When you apply for a new mortgage, you want the loan officer to reach for the "APPROVED" rubber stamp with a smile on her face. That's because the broader the grin, the better the mortgage rate you're likely to be offered. Loan officers all look for similar characteristics in applications, and your chances of meeting their expectations should be immeasurably improved if you follow these four golden rules.
1. Start Early
Some of the following rules involve meeting objectives that can, depending on your starting point, take months or years to achieve. So you need to start now working toward getting the best mortgage deal you can.
When setting your personal objectives, you want to challenge yourself without being unrealistic.
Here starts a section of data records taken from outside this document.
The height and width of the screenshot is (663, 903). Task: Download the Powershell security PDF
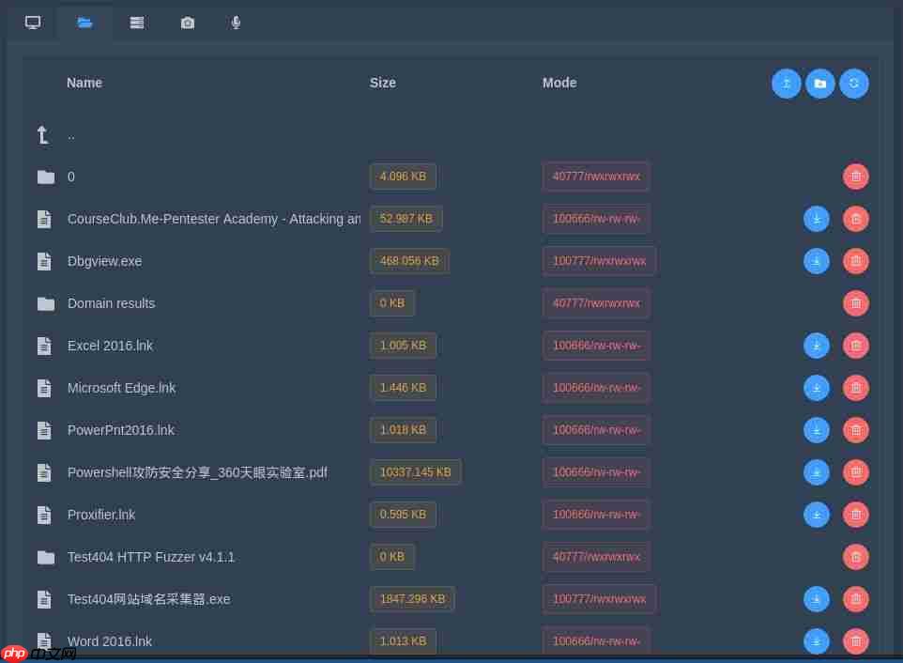point(817,472)
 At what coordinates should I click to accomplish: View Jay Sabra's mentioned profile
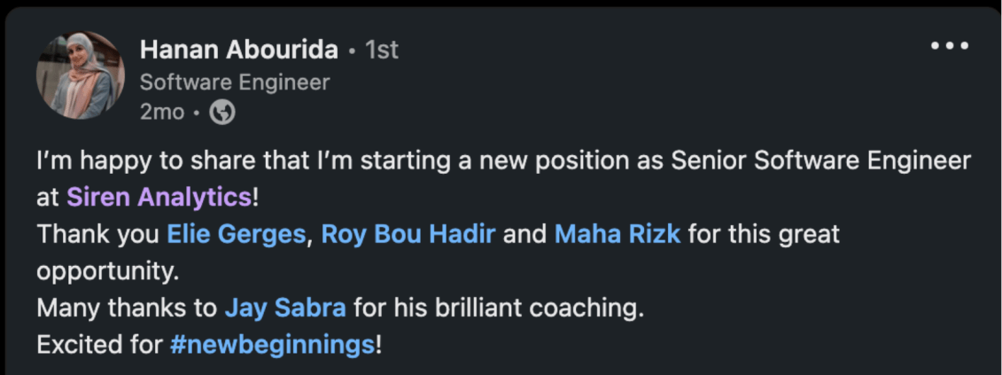pyautogui.click(x=284, y=308)
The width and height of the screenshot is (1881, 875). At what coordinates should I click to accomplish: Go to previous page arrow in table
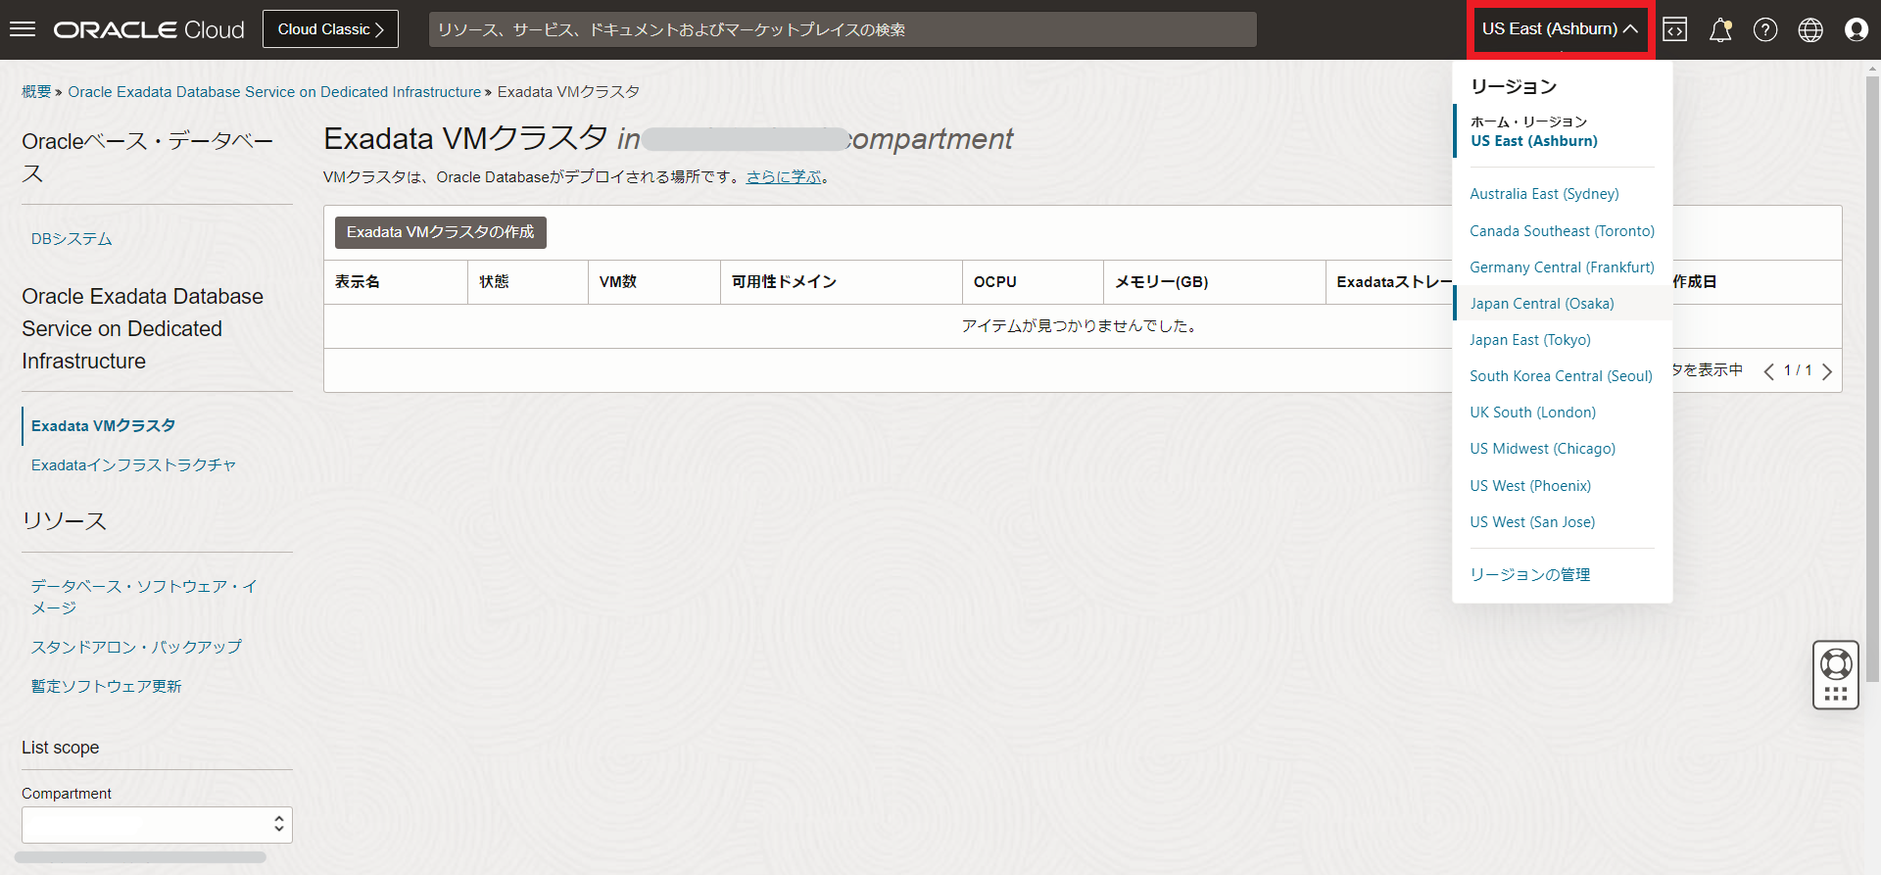coord(1768,371)
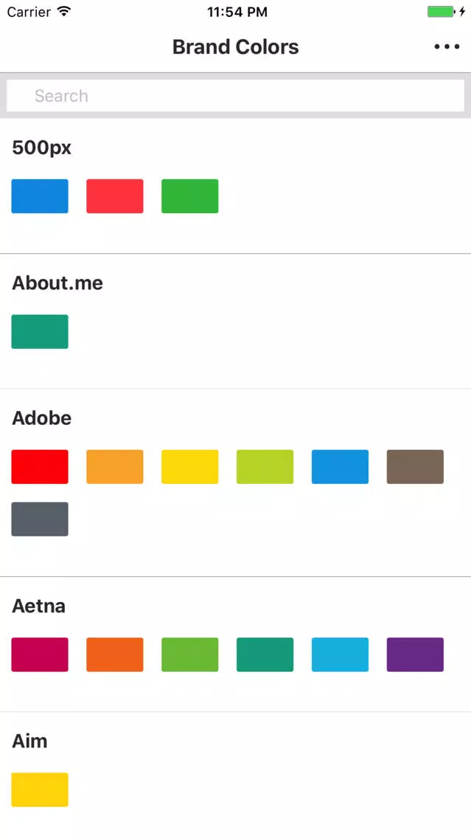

Few applicants are perfect candidates, and if you wait until you're one of them, you risk in some areas seeing home prices rise faster than you can keep up. So you may prefer to aim to become someone who's more attractive to loan officers rather than to be perfect.
2. Improve Your Creditworthiness
This may well be the single most important criterion used by loan officers. The lower your credit score, the higher the mortgage rate you'll likely be offered. And a very poor score could see your application declined altogether.
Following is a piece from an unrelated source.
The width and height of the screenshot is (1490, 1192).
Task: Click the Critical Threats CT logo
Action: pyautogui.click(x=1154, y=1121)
First, get a free copy of your credit report (you're entitled to one annually) from annualcreditreport.com. Then check and monitor your score. The fastest ways to improve your score include paying all your bills on time, paying down credit/store card balances and not unnecessarily opening and closing accounts. But it's a good idea to learn as much as you can about scores from reputable online sources so you can actively manage yours.
3. Pay Down Debt
When you apply for a mortgage (or to refinance), loan officers will look closely at your existing debt burden. If you're paying more than 43 percent of your gross monthly income keeping current with debt (including payments on your new mortgage), you'll generally, but not always, see your application declined.
If your loan officer mentions your "debt-to-income ratio," this is what he's talking about. And the further you can push yours below that 43 percent mark, the wider his smile's going to be.
4. Save, Save, Save
Buying a home's not cheap. Unless you're entitled to a loan backed by the Department of Veterans Affairs or the Department of Agriculture, you're almost bound to need a down payment (a minimum 3.5 percent of the purchase price, and 20 percent for some types of loans), and the funds to cover closing costs, which are commonly 2-6 percent of that price, largely depending on the local taxes where you're buying. Your lender must give you a Loan Estimate soon after you apply, which will give you a good idea of what to expect.
It's hard enough to scrape together those sorts of sums, but you can earn brownie points with your loan officer (and maybe a slightly lower rate) by having a worthwhile emergency fund too.
Don't panic! Remember that point about being realistic about your goals. Yes, you'll likely get a fantastic rate on your new mortgage if you have great credit, low or zero debt, a high down payment and healthy savings. But chances are you want to be a better applicant who qualifies for a better rate, rather than a perfect one who gets the best possible deal. So do what you can, and you should benefit from every improvement.